Language Design – Parser Generator vs Custom Lexer and Parser

compilerlanguage-designparsing

What specific advantages and disadvantages of each way to working on a programming language grammar?

Why/When should I roll my own? Why/When should I use a generator?

Best Answer

There are three options really, all three of them preferable in different situations.

Option 1: parser generators, or 'you need to parse some language and you just want to get it working, dammit'

Say, you're asked to build a parser for some ancient data format NOW. Or you need your parser to be fast. Or you need your parser to be easily maintainable.

In these cases, you're probably best off using a parser generator. You don't have to fiddle around with the details, you don't have to get lots of complicated code to work properly, you just write out the grammar the input will adhere to, write some handling code and presto: instant parser.

The advantages are clear:

  • It's (usually) quite easy to write a specification, in particular if the input format isn't too weird (option 2 would be better if it is).
  • You end up with a very easily maintainable piece of work that is easily understood: a grammar definition usually flows a lot more natural than code.
  • The parsers generated by good parser generators are usually a lot faster than hand-written code. Hand-written code can be faster, but only if you know your stuff - this is why most widely used compilers use a hand-written recursive-descent parser.

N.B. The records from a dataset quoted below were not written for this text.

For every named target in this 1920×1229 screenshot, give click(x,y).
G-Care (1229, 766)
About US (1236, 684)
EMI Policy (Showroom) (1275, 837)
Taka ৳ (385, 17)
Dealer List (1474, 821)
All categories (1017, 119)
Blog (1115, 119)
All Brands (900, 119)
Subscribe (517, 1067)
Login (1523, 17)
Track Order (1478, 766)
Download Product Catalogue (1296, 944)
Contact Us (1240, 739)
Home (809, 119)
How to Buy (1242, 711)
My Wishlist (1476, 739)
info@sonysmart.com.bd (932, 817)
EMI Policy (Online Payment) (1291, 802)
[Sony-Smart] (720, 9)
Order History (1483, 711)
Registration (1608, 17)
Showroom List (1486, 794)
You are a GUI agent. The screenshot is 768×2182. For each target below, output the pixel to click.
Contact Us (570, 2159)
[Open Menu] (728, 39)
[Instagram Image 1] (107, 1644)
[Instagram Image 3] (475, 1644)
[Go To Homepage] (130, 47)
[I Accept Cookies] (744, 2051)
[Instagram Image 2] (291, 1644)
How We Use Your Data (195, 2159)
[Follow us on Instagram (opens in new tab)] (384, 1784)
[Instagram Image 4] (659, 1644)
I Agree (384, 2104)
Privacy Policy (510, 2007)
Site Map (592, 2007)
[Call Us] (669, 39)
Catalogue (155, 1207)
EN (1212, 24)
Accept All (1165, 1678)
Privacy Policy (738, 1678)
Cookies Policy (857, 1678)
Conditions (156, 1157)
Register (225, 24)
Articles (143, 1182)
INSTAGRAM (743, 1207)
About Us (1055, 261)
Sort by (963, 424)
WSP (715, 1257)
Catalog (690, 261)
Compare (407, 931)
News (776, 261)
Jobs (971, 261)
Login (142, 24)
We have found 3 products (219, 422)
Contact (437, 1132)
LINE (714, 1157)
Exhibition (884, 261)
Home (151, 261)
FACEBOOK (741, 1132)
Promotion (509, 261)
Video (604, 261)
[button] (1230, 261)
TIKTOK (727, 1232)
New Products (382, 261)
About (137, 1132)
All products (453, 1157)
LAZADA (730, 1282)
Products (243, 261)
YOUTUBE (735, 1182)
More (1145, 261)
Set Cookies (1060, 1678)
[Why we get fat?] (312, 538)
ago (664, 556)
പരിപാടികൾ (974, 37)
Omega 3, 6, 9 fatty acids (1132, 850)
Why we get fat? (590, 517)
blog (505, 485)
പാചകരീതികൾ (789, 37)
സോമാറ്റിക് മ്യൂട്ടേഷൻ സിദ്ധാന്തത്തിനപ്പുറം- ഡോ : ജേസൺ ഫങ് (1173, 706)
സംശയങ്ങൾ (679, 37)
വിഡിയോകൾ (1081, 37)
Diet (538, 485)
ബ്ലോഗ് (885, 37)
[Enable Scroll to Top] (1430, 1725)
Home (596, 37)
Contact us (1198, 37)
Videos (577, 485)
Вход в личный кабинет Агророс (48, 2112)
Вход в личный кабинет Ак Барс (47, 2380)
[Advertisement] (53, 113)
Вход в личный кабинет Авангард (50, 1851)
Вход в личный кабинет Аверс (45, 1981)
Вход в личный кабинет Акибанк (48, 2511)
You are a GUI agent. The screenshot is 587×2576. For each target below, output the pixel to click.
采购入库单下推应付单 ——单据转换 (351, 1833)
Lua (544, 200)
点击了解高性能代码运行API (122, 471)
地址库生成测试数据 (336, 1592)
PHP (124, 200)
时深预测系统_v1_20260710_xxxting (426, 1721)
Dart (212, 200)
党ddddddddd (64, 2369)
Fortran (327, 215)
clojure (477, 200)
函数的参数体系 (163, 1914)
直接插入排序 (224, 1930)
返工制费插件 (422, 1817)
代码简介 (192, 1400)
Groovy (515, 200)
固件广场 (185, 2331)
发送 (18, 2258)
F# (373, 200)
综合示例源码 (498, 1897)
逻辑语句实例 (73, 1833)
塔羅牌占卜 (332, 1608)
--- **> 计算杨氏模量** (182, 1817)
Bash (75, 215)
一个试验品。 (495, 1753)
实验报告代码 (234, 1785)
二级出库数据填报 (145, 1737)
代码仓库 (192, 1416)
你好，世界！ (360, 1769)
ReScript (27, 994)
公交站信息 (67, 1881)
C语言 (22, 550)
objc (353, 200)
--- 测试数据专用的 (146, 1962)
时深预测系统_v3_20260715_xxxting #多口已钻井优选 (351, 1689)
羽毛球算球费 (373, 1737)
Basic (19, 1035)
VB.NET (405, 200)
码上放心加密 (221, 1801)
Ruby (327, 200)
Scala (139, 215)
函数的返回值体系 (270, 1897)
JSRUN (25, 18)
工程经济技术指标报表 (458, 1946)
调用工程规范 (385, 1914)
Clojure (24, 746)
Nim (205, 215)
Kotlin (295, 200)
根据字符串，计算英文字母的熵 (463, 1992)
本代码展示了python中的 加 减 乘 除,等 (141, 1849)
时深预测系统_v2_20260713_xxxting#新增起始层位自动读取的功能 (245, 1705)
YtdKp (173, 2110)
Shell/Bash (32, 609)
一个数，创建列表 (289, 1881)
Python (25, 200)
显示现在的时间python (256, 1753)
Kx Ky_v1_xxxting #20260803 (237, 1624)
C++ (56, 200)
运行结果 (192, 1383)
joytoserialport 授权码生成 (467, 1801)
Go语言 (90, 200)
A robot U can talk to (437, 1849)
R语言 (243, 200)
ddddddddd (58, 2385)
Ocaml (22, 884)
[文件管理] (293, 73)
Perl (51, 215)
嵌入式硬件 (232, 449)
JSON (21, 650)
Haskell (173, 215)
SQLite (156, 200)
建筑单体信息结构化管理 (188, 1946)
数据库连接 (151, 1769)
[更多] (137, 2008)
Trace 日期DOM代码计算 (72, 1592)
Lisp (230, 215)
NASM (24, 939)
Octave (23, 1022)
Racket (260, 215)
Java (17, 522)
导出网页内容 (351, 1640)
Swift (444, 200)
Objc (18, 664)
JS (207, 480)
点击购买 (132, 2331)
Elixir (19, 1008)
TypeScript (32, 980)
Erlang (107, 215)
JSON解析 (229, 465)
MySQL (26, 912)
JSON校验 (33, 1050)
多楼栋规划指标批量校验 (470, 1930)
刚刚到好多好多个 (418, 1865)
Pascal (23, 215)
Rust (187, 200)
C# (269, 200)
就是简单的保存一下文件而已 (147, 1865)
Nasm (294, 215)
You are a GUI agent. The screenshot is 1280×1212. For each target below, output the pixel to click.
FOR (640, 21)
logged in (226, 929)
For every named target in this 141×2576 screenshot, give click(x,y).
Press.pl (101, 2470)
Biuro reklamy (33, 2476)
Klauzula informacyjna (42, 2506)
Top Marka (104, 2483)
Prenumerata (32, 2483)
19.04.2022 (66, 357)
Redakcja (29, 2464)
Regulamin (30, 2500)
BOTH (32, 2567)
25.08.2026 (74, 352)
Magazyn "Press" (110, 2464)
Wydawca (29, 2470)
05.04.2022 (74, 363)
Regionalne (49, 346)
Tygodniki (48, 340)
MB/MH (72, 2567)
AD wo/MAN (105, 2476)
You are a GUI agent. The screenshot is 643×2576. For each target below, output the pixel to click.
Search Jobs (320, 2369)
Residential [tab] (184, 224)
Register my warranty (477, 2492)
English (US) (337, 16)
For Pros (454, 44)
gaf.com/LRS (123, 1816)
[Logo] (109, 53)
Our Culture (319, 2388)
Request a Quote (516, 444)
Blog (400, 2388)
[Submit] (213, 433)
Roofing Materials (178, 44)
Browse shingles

There's one thing you have to be careful of with parser-generators: the can sometimes reject your grammars. For an overview of the different types of parsers and how they can bite you, you may want to start here. Here you can find an overview of a lot of implementations and the types of grammars they accept.

Option 2: hand-written parsers, or 'you want to build your own parser, and you care about being user-friendly'

Parser generators are nice, but they aren't very user (the end-user, not you) friendly. You typically can't give good error messages, nor can you provide error recovery. Perhaps your language is very weird and parsers reject your grammar or you need more control than the generator gives you.

In these cases, using a hand-written recursive-descent parser is probably the best. While getting it right may be complicated, you have complete control over your parser so you can do all kinds of nice stuff you can't do with parser generators, like error messages and even error recovery (try removing all the semicolons from a C# file: the C# compiler will complain, but will detect most other errors anyway regardless of the presence of semicolons).

Hand-written parsers also usually perform better than generated ones, assuming the quality of the parser is high enough. On the other hand, if you don't manage to write a good parser - usually due to (a combination of) lack of experience, knowledge or design - then performance is usually slower. For lexers the opposite is true though: generally generated lexers use table lookups, making them faster than (most) hand-written ones.

Education-wise, writing your own parser will teach you more than using a generator. You have to write more and more complicated code after all, plus you have to understand exactly how you parse a language. On the other hand, if you want to learn how to create your own language (so, get experience at language design), either option 1 or option 3 is preferable: if you're developing a language, it will probably change a lot, and option 1 and 3 give you an easier time with that.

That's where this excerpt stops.